▶ **TEXTE SÉLECTIONNÉ**:
__________

Quand l’ingénierie rencontre l’IA : prix international pour le Centre de Robotique et ses avancées en navigation autonome

L’article récompensé propose une solution novatrice pour améliorer le « dead reckoning », une technique de navigation basée sur les informations inertielles et d’odométrie, pour déterminer le mouvement d’un véhicule à roues. Les informations sont fournies par des capteurs IMU (Inertial Measurement Unit), ou centrale à inertie, un instrument utilisé en navigation capable d’intégrer les mouvements d’un véhicule pour estimer son orientation, sa vitesse et sa position. Elles sont combinées avec les mesures des tours de roues (odomètres) pour calculer la trajectoire d’un véhicule à partir de sa dernière position connue.
Historiquement utilisée dans l’aéronautique et la marine, la navigation inertielle peut être utilisée dans l’automobile, notamment avec l’avènement des véhicules autonomes. Cependant, les capteurs étant moins coûteux que ceux utilisés dans l’aéronautique, l’estimation tend à s’écarter rapidement de la trajectoire réelle. Pour surmonter ces obstacles, l’équipe a eu recours à l’intelligence artificielle, mais de manière ciblée : l’IA est employée uniquement pour déterminer à tout instant le degré de confiance que la navigation inertielle peut avoir en les mesures des tours de roues.
L’IA peut ainsi compenser les lacunes des méthodes traditionnelles. Plutôt que de remplacer complètement les techniques éprouvées de navigation, l’IA est utilisée pour améliorer des aspects que les techniques classiques peinent à traiter, notamment dans des conditions non modélisées ou imprévisibles (glissements des roues).

__________

▶ **LES DONNÉES**:

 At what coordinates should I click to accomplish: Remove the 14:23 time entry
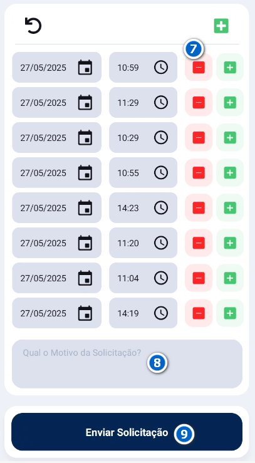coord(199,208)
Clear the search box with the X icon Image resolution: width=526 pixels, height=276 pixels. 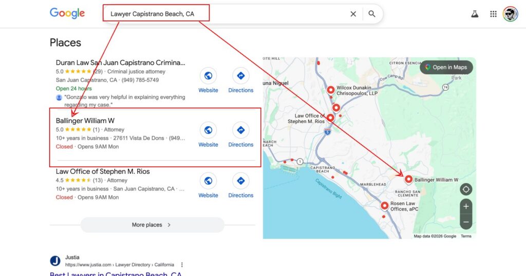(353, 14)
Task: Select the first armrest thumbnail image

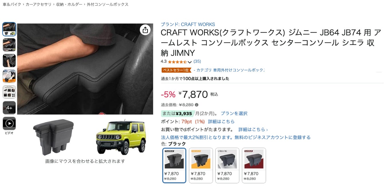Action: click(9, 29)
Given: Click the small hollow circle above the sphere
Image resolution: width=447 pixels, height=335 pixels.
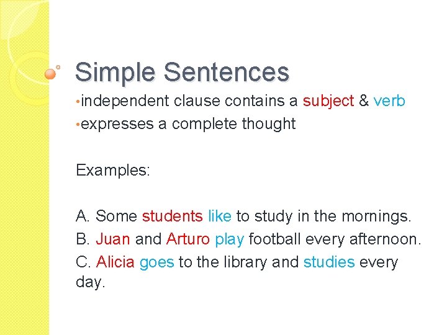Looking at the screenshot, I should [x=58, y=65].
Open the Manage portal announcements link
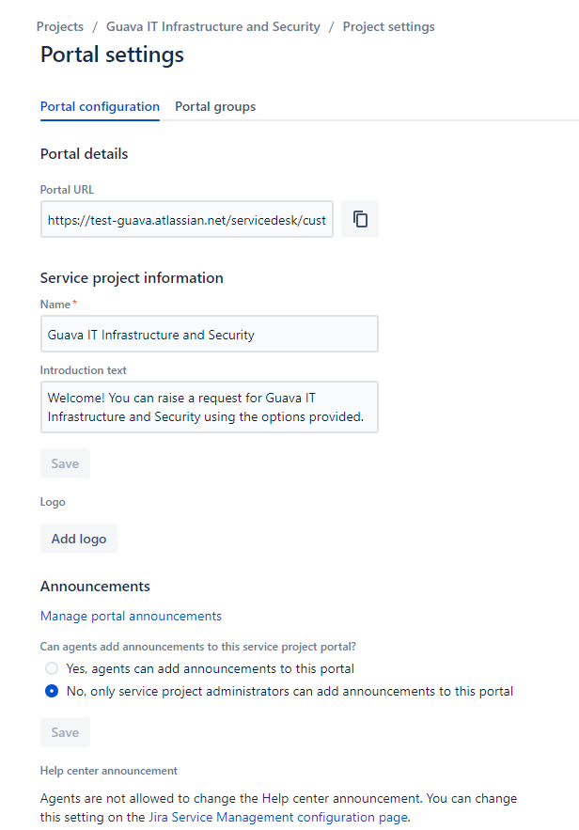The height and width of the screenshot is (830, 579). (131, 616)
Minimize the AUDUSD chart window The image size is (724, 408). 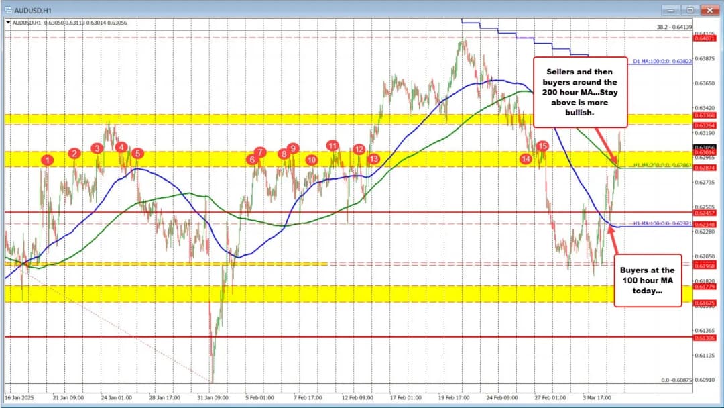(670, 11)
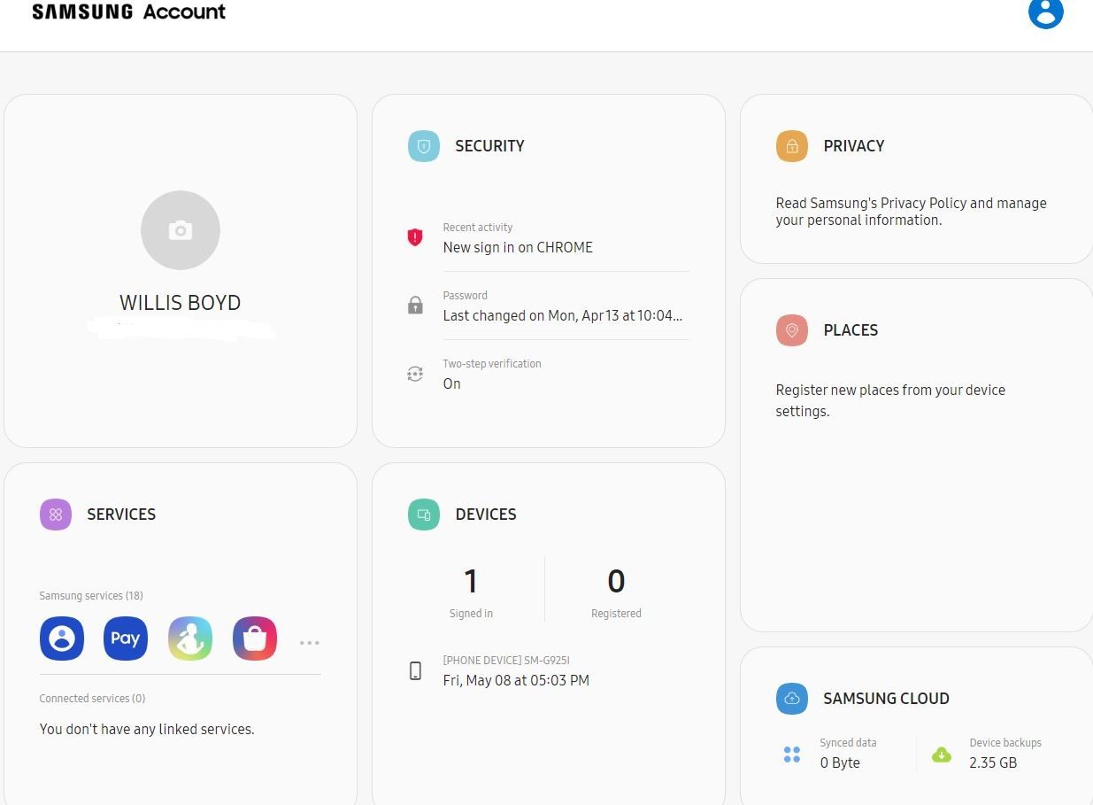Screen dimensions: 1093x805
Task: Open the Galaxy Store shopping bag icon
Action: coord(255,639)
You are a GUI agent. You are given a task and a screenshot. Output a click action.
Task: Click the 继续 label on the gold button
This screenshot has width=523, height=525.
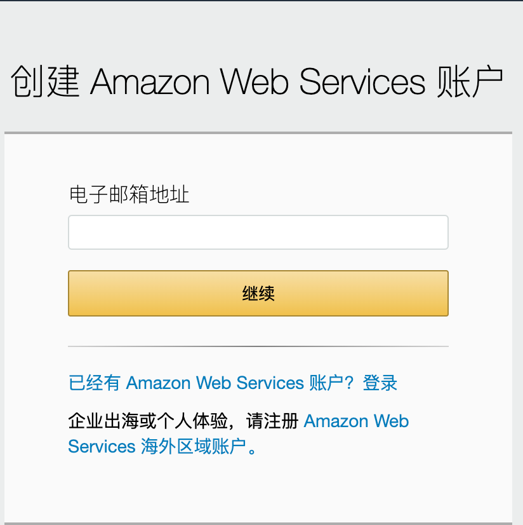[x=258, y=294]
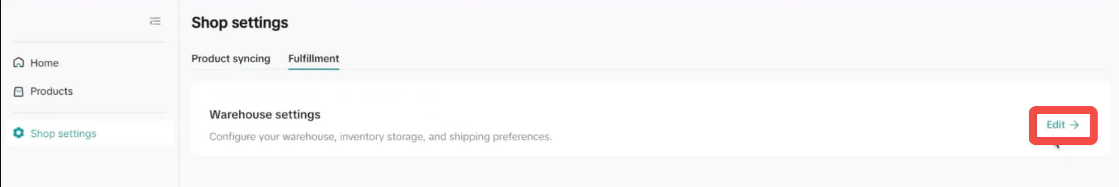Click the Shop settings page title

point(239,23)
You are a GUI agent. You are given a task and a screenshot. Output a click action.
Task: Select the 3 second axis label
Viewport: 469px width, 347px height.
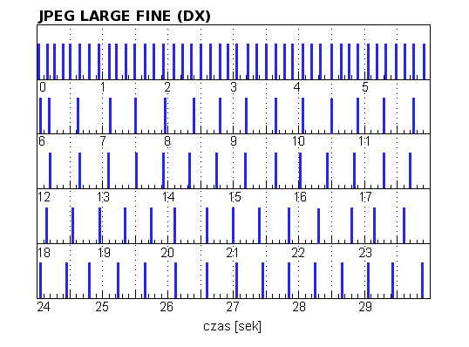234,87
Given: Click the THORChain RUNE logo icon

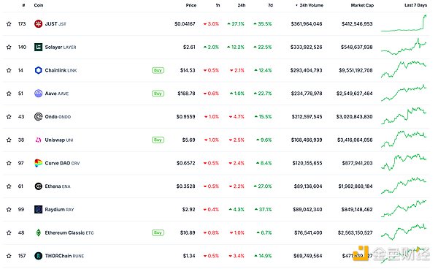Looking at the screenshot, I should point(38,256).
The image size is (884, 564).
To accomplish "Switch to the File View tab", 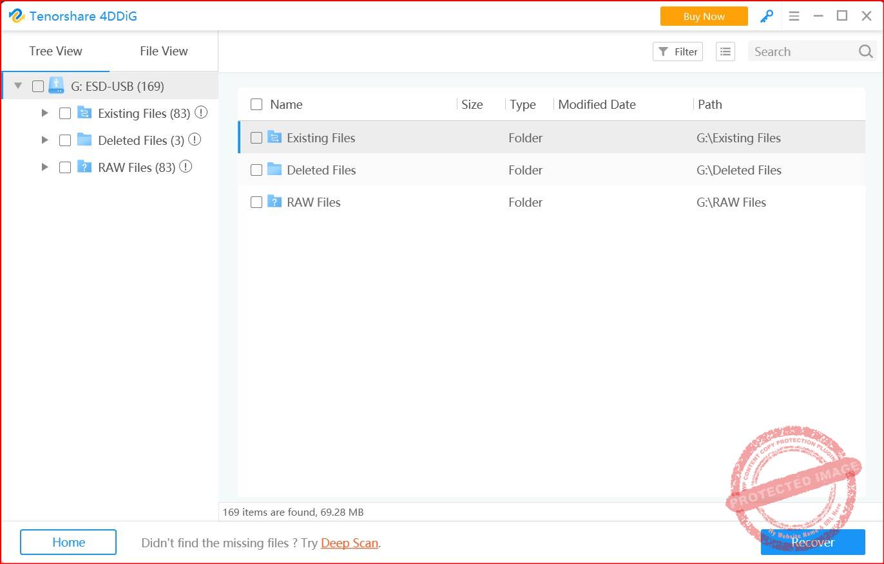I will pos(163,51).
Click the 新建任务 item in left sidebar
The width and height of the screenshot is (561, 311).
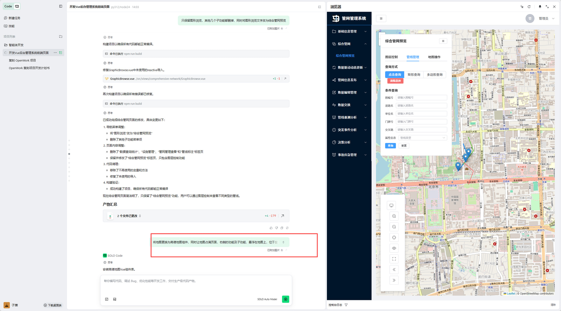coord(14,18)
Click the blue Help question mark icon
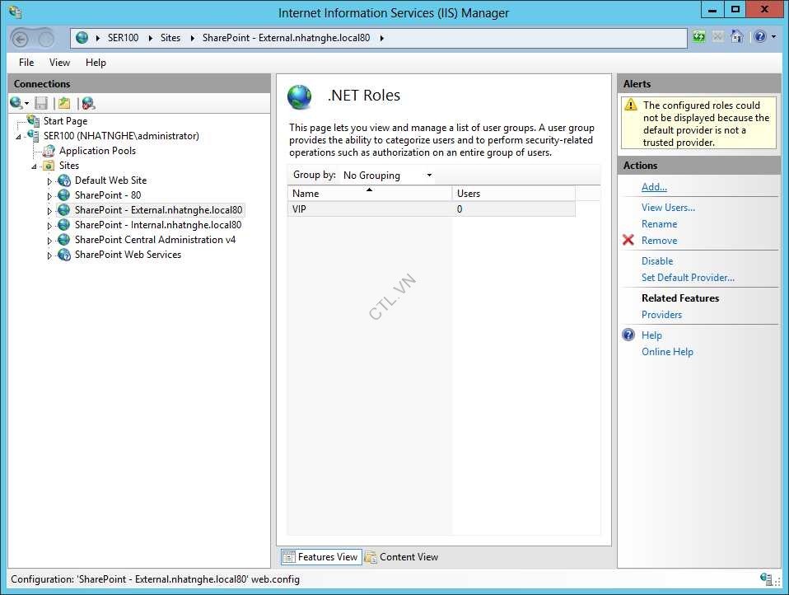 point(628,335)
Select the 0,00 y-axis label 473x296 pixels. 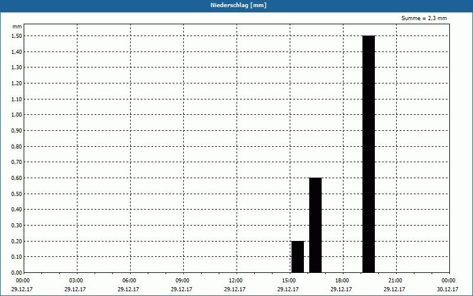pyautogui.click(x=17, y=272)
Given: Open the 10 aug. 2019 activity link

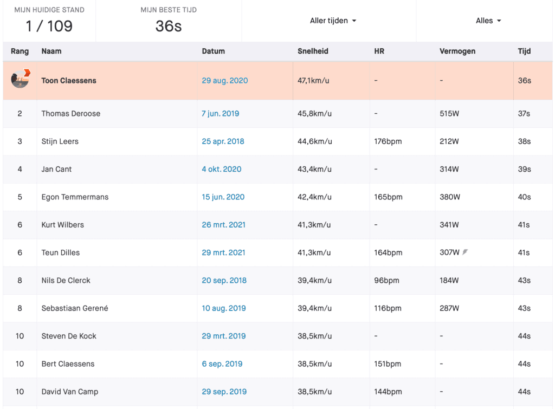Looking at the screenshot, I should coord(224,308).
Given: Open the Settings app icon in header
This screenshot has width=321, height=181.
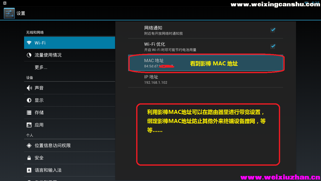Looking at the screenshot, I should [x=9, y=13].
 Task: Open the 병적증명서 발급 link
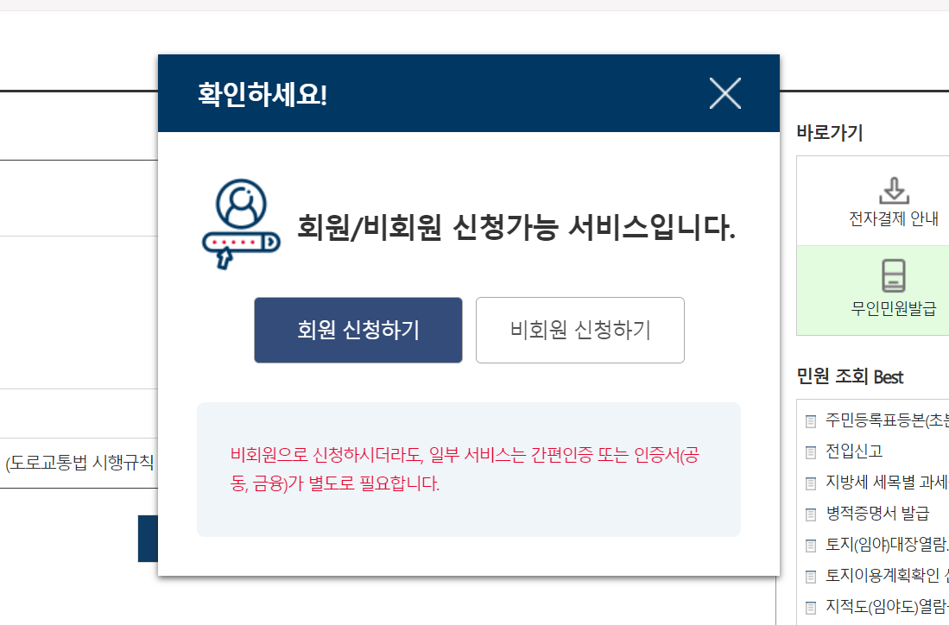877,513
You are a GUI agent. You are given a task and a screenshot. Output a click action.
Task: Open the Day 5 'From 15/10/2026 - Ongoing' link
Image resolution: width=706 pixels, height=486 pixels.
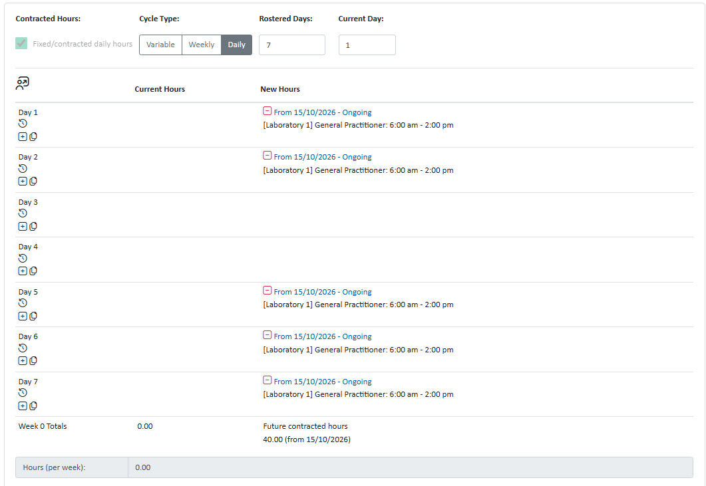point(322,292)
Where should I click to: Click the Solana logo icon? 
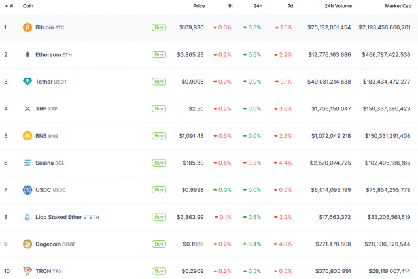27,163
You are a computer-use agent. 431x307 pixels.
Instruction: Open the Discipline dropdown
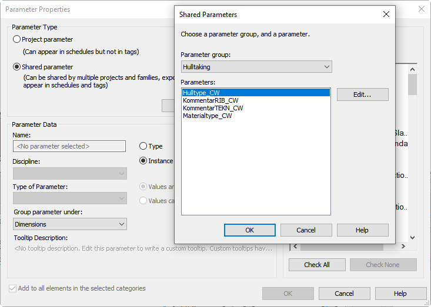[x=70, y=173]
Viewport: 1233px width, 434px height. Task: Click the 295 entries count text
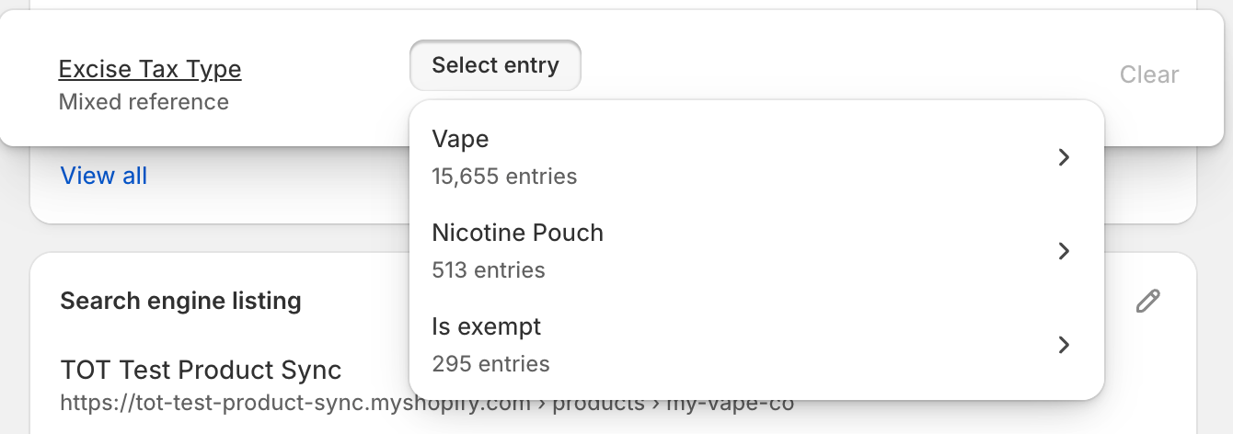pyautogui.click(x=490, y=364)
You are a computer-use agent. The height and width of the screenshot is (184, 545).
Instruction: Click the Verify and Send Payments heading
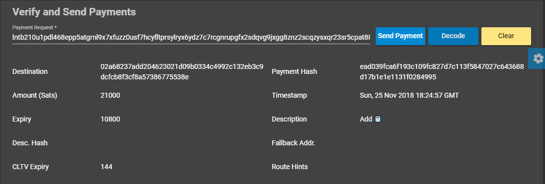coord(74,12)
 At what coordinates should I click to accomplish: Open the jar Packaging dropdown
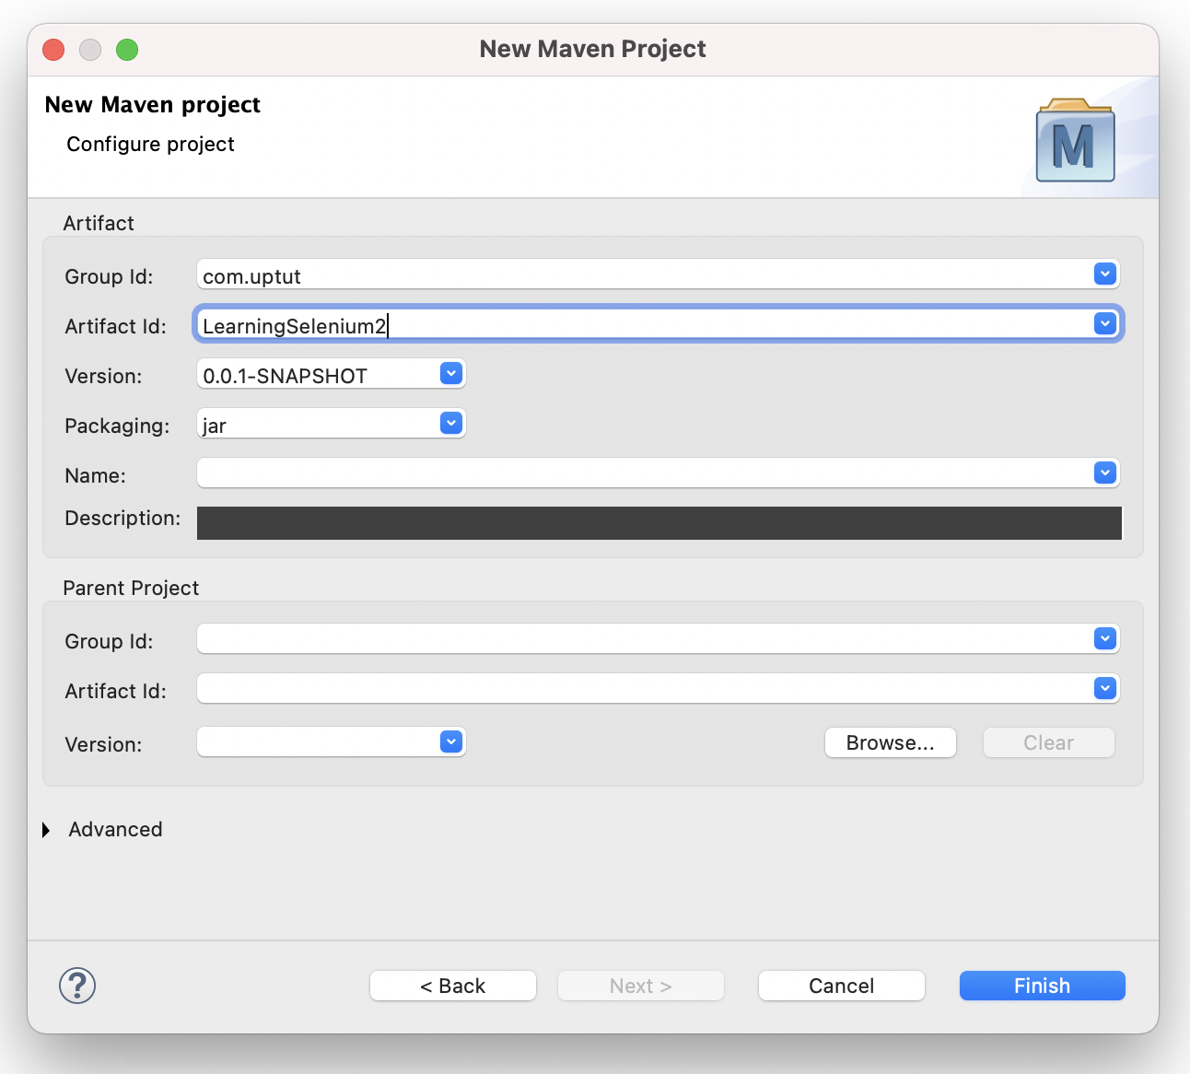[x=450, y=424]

__________

▶ **DÉTAILS DE L’EXERCICE**: Recopiez mot pour mot l’intégralité du texte sur la navigation autonome figurant plus haut.

▶ **RÉSULTAT OBTENU**:
Quand l’ingénierie rencontre l’IA : prix international pour le Centre de Robotique et ses avancées en navigation autonome

L’article récompensé propose une solution novatrice pour améliorer le « dead reckoning », une technique de navigation basée sur les informations inertielles et d’odométrie, pour déterminer le mouvement d’un véhicule à roues. Les informations sont fournies par des capteurs IMU (Inertial Measurement Unit), ou centrale à inertie, un instrument utilisé en navigation capable d’intégrer les mouvements d’un véhicule pour estimer son orientation, sa vitesse et sa position. Elles sont combinées avec les mesures des tours de roues (odomètres) pour calculer la trajectoire d’un véhicule à partir de sa dernière position connue.
Historiquement utilisée dans l’aéronautique et la marine, la navigation inertielle peut être utilisée dans l’automobile, notamment avec l’avènement des véhicules autonomes. Cependant, les capteurs étant moins coûteux que ceux utilisés dans l’aéronautique, l’estimation tend à s’écarter rapidement de la trajectoire réelle. Pour surmonter ces obstacles, l’équipe a eu recours à l’intelligence artificielle, mais de manière ciblée : l’IA est employée uniquement pour déterminer à tout instant le degré de confiance que la navigation inertielle peut avoir en les mesures des tours de roues.
L’IA peut ainsi compenser les lacunes des méthodes traditionnelles. Plutôt que de remplacer complètement les techniques éprouvées de navigation, l’IA est utilisée pour améliorer des aspects que les techniques classiques peinent à traiter, notamment dans des conditions non modélisées ou imprévisibles (glissements des roues).